Victory Lap – Name given to the feeling of invincibility you get when you’ve entered your last days in a school / city / job, and you are finally comfortable and cocky enough to do what you want, when you want because the end is near and soon it won’t matter. Involves such conditions such as being showered with accolades by your peers and superiors, partying till the break of day, finally (*and successfully) acting on your urge to express your secret crushes on numerous members of the opposite sex, blowing off responsibility and being wished well by every jealous party who isn’t currently taking the victory lap.
Warp Whistle – Something you do or ride or blow into when you quite speedily bounce from a bar, party or social gathering of any kind in order to arrive somewhere infinitely more awesome. Originates from how Mario and Luigi would skip or advance multiple levels.
Westport Book Club – Like a Hen House, but infinitely wealthier and more pretentious. Used to describe an awkward situation involving a bad ratio of blue-collar people to high-society socialites.
Wheel – The guy in the room whose soul desire is to look infinitely more important than he actually is. More accurately, the guy who believes he keeps things rolling. Tell-tale signs of “wheelism” include buying everyone he talks to a drink, talking about backstage appearances at concerts or VIP treatment at clubs, and an affinity for pastel-colored button-down shirts.

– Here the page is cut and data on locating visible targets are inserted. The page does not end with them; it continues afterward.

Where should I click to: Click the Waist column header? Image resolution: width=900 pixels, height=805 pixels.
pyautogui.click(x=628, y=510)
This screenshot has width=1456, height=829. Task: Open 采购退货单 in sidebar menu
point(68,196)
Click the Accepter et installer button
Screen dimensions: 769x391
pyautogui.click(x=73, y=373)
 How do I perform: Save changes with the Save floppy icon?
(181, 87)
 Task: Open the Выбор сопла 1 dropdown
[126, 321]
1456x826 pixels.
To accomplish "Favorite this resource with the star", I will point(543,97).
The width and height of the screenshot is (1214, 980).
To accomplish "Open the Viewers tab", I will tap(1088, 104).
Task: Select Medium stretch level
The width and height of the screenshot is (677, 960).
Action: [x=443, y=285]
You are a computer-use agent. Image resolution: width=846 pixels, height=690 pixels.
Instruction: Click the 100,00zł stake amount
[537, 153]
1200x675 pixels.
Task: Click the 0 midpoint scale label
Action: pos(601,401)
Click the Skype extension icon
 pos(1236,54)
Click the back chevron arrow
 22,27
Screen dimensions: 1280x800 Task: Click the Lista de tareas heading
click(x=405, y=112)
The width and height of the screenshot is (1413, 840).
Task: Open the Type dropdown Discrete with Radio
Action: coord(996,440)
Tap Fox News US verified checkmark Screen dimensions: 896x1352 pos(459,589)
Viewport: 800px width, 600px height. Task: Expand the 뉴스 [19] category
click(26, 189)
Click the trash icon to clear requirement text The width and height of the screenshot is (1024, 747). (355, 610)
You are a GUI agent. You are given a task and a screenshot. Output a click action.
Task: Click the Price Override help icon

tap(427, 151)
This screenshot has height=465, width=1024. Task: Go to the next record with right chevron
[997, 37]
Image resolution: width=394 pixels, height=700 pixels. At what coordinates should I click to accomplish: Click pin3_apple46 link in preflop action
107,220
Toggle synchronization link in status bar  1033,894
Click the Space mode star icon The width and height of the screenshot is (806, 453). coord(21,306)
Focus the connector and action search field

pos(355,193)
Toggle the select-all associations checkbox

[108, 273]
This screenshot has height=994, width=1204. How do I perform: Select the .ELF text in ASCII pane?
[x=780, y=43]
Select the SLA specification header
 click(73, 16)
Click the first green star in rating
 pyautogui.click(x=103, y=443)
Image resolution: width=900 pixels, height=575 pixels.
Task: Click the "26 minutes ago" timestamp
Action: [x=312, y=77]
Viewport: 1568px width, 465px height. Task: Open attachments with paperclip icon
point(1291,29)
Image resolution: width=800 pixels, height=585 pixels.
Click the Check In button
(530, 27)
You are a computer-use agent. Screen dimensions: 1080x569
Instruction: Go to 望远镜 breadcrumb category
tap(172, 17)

Wheelhouse – (Reverse of the Target Demographic) Women of a certain age, attractiveness, intelligence, status or proximity who realistically believe they could date / marry you.
Whitesnake Music Video / Warrant Music Video – Any bar located in a white trash town (see Whitetrashistan) where it looks as though the clientele are on the wrong side of 35 and dress to a certain aesthetic not seen since a Whitesnake or Warrant music video.
Whitetrashistan – Utica.
X (for insert any noun here)
X Airport, Diner and Oil Change / Tire Service / Smoke Shop – Any establishment that’s extremely small and backwoods. A general store is a great example, but also, so is Oneida County Airport.
X of the Decade – something that is superlatively awesome.
X: Y(Verb)’ing since Z(Year) – Snowcone meant to give someone or something a tagline, usually done pejoratively or sarcastically.
Yao brao! (pronounced Yow-Brow)– Variant of Yo Bro. Culled from Avery, who answered his phone like this every day for about 18 months.